• STATED GOAL A:
List every factor that the article on regulating criminal snitching says police must consider when judging an informant's suitability.
• STATED GOAL B:
Pick up the article on regulating criminal snitching after its final sentence and keep writing it.

— Start of DOCUMENT TEXT —

Regulating Criminal Snitching
By Alexandra Natapoff
The legislature was galvanized by the death of Rachel Morningstar Hoffman. The 23-year-old graduate of Florida State University was upbeat and attractive, with supportive parents and a promising future - hardly a stereotypical snitch. But last spring, Rachel faced potential felony charges for possessing a small amount of marijuana and a few non-prescription pills. Terrified of going to prison, she made a deal with police to avoid prosecution. Tallahassee police sent her on a sting operation to buy a large amount of drugs and a handgun. During that operation she was killed.
Florida's new law is named for Rachel, and it creates new, basic mechanisms to protect informants and to increase police accountability. For example, Rachel's Law requires law enforcement agencies to establish policies and procedures, including recordkeeping rules, to guide police when they turn a suspect into an informant - essential regulations that most United States police departments lack. The law also requires police to tell suspects that police cannot make promises about what charges will be filed or dropped in exchange for cooperation - only a prosecutor can do that.
Police must also consider an informant's suitability - including their age, maturity, and risk of physical harm - before entering into an agreement. This last requirement is a nod to the fact that many experts concluded that Rachel Hoffman was unsuited to the dangerous task that police assigned her.

— End of DOCUMENT TEXT —
— Start of RECORDS PROVIDED —

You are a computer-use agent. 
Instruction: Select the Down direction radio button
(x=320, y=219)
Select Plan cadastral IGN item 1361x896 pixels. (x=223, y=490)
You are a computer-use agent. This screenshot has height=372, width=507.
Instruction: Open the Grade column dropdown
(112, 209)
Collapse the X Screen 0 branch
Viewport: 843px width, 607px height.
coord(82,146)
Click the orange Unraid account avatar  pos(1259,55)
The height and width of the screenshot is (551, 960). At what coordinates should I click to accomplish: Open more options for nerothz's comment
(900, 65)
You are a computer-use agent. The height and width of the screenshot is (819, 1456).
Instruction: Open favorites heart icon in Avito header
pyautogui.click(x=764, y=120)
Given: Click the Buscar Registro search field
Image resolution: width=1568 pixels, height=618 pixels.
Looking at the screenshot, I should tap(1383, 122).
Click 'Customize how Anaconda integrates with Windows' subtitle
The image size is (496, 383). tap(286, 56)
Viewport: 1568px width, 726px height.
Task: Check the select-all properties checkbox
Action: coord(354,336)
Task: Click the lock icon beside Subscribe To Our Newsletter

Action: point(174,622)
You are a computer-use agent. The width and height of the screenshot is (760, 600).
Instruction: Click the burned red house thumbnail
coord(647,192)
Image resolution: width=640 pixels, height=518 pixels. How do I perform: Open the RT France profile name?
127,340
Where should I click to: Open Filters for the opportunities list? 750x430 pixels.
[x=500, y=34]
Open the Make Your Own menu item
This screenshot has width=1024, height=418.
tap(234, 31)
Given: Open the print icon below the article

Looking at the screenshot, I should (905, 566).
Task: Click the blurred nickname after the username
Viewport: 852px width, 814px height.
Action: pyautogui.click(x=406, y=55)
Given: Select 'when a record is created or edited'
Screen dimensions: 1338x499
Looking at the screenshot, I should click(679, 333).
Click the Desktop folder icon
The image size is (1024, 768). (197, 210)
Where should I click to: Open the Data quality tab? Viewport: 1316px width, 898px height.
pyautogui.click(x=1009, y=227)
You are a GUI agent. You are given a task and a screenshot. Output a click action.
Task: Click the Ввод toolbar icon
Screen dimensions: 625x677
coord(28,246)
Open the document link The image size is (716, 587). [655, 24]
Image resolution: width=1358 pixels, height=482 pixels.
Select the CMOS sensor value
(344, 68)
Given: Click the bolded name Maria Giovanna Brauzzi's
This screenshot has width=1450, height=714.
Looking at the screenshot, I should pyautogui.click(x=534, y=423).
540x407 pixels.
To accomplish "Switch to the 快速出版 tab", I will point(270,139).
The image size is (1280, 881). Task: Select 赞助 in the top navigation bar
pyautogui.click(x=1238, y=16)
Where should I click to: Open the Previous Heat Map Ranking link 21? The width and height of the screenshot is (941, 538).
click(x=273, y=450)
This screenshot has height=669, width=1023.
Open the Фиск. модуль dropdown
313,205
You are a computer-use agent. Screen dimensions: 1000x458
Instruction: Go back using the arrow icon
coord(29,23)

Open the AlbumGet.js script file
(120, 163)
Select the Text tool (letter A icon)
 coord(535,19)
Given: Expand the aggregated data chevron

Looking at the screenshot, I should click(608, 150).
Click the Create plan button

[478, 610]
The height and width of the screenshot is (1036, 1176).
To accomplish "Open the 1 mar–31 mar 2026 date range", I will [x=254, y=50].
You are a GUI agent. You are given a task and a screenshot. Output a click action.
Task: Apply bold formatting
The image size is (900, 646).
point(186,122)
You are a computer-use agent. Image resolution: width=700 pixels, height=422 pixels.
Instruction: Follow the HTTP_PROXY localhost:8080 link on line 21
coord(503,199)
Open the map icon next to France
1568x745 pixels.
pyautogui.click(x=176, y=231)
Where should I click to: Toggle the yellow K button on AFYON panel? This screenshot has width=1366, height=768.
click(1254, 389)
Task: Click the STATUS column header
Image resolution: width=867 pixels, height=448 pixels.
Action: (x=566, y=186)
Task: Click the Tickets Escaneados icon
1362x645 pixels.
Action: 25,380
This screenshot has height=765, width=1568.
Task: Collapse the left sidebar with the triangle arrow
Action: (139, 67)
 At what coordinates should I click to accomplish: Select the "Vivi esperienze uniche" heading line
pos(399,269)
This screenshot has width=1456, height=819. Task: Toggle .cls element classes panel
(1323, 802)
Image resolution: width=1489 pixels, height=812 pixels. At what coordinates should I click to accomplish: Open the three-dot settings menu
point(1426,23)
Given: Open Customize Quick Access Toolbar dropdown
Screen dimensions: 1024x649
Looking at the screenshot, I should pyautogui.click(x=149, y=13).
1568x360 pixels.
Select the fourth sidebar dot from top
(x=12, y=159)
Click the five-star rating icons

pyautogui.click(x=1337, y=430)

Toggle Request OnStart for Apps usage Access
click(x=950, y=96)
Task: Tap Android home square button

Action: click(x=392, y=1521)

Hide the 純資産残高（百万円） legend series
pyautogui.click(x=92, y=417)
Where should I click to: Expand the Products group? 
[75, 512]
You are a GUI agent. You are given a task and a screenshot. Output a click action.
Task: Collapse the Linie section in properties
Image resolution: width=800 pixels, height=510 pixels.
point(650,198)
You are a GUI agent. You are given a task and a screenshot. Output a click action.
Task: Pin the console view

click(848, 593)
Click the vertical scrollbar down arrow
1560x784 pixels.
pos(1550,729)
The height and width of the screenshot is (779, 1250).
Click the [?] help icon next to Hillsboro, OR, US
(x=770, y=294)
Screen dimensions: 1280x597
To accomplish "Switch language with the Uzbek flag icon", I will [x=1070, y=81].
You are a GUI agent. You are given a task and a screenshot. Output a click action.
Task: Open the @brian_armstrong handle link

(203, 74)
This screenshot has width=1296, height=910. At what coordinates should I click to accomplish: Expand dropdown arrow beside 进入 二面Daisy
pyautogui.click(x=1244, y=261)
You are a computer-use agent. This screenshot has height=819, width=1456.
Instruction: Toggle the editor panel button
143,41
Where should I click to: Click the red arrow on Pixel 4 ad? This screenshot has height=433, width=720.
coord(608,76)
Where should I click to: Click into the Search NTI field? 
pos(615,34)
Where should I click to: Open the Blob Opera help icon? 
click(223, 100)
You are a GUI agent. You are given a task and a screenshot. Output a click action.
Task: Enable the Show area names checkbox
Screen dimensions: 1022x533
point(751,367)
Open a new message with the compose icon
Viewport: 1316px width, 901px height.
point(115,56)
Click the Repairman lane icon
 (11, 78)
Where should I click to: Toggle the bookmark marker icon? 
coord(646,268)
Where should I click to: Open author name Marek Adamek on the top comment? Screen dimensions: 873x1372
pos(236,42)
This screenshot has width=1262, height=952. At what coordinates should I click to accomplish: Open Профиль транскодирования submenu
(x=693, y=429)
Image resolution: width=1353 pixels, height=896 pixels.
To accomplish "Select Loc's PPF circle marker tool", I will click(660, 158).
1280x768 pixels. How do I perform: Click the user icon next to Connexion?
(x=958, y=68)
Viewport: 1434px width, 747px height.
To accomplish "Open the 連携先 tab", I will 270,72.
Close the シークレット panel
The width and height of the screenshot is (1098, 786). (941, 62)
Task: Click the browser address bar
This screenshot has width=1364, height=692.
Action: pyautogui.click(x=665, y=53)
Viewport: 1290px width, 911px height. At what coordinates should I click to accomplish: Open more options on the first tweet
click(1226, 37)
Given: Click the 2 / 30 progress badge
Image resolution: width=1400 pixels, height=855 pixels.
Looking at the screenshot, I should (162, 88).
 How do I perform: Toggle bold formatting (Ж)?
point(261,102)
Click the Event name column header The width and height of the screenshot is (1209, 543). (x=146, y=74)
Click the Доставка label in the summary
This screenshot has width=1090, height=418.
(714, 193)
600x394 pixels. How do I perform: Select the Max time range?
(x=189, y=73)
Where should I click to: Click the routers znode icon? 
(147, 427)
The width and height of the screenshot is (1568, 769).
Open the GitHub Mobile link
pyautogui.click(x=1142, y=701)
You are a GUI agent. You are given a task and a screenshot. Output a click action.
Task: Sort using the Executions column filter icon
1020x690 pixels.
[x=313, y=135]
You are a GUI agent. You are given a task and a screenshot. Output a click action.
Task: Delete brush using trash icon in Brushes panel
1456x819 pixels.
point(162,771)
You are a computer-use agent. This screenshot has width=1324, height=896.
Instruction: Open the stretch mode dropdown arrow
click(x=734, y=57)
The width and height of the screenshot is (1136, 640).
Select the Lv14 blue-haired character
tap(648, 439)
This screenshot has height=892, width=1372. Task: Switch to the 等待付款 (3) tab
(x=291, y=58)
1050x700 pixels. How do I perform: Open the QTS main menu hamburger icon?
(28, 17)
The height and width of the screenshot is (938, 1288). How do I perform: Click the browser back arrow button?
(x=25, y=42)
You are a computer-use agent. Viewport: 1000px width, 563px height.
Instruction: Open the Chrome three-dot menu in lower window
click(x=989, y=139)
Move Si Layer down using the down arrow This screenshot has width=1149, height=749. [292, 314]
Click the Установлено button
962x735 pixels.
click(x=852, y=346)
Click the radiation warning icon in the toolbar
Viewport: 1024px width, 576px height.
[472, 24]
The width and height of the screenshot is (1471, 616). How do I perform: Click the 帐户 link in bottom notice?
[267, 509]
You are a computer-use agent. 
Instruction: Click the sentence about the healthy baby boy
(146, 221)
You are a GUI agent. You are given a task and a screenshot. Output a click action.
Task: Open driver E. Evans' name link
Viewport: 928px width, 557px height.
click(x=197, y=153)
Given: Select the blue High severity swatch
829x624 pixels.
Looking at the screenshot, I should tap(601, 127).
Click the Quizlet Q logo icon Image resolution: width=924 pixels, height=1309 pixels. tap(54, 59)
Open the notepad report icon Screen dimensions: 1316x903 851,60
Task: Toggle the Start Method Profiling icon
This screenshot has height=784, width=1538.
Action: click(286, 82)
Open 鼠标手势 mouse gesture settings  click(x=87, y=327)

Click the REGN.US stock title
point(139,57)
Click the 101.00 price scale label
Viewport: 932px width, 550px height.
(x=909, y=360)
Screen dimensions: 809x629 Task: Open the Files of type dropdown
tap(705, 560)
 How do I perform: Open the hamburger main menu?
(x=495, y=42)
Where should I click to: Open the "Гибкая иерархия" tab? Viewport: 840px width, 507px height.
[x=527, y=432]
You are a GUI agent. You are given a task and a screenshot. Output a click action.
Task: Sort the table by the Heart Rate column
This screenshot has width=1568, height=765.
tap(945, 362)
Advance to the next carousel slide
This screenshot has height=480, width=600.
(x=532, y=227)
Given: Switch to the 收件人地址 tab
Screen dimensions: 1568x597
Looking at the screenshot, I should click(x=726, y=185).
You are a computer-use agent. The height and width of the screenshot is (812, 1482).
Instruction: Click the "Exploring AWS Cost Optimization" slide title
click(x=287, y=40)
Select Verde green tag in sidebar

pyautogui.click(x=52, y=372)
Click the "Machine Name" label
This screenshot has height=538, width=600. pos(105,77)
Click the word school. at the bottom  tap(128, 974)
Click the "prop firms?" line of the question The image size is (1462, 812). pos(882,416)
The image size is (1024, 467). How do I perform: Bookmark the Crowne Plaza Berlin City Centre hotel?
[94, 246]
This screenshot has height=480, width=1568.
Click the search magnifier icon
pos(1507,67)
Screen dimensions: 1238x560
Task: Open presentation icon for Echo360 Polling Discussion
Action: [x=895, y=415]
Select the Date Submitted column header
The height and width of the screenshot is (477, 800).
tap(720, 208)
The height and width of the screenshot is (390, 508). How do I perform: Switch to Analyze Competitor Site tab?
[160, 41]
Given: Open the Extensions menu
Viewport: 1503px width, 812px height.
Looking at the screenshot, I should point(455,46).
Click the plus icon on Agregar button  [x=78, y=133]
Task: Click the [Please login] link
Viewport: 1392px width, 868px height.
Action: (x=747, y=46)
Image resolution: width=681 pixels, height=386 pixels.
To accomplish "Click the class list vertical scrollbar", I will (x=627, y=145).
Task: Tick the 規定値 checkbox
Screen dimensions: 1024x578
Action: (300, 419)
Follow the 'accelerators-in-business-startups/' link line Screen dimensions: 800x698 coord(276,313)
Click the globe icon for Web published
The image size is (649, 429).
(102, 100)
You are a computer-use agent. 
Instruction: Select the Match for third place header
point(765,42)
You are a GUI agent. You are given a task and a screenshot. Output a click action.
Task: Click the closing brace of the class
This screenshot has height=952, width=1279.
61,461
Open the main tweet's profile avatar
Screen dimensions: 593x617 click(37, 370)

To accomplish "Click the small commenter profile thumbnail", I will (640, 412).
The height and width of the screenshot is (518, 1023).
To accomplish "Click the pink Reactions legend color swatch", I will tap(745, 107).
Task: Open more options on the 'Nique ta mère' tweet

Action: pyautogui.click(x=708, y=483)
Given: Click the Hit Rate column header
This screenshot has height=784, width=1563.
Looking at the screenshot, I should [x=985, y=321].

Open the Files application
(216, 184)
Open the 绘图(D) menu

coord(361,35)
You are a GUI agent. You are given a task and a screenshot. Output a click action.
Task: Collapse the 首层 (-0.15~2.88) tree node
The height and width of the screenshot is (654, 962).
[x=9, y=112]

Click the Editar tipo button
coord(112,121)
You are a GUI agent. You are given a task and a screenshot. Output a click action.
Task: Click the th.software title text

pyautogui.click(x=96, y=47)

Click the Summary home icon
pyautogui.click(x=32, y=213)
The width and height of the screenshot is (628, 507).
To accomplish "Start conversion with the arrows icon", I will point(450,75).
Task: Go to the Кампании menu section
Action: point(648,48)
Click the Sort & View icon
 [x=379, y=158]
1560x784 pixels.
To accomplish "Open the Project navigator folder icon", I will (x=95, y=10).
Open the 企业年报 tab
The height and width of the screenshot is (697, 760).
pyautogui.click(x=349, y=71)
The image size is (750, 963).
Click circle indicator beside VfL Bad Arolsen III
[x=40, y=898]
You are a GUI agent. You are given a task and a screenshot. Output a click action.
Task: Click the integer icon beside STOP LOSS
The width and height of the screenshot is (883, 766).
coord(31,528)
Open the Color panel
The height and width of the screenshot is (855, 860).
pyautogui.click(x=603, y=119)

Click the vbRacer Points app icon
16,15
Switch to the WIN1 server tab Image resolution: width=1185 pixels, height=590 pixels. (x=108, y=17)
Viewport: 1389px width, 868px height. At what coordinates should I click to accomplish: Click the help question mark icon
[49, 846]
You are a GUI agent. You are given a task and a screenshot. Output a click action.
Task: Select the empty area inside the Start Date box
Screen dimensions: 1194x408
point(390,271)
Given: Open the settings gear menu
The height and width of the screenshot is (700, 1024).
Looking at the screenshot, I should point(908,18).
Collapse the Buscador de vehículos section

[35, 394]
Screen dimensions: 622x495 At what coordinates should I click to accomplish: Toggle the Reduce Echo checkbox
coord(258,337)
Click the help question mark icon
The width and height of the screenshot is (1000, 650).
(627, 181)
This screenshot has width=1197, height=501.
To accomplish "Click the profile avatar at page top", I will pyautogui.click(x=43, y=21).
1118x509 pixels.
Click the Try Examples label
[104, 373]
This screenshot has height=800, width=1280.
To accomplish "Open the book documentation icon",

— End of RECORDS PROVIDED —

• TASK ANSWER A:
Age, maturity, and risk of physical harm.

• TASK ANSWER B:
Rachel's Law is far from perfect. In particular, it was originally drafted to give suspects the opportunity to consult with a lawyer before agreeing to cooperate, something Rachel Hoffman didn't do and which most informants never do either. The final version eliminates this important safeguard. The law also leaves open what sort of information the police must collect and keep about their informants. In this regard, Rachael's Law lags behind the FBI and the U.S. Department of Justice, which have extensive recordkeeping requirements for keeping track of informants, their deals, and their crimes.
Rachel's Law illustrates just how secretive and unregulated law enforcement informant practices are. In any other legal context, it would be uncontroversial to require the government to have written procedures to guide and keep track of its important decisions. Likewise, it is a widely accepted practice to provide counsel to criminal suspects before they make life-altering legal decisions. Indeed, the United States prides itself on the professionalism of its police, and our Constitution is world-famous for its guarantee of counsel for those who cannot afford it. It is only because the world of snitching is largely devoid of these bedrock protections that Rachel's Law is needed at all.
While Rachel's death was covered by the network television news programs Dateline and 20/20, snitching has historically slipped beneath the public radar.
Every year, thousands of drug suspects secretly become informants, and they do it without lawyers, judicial oversight, or documentation. Vulnerable people routinely negotiate their fates directly with police on street corners or in local jails - including people with substance abuse or mental health problems, the young, and the illiterate. When these vulnerable individuals are threatened or harmed, it goes unremarked.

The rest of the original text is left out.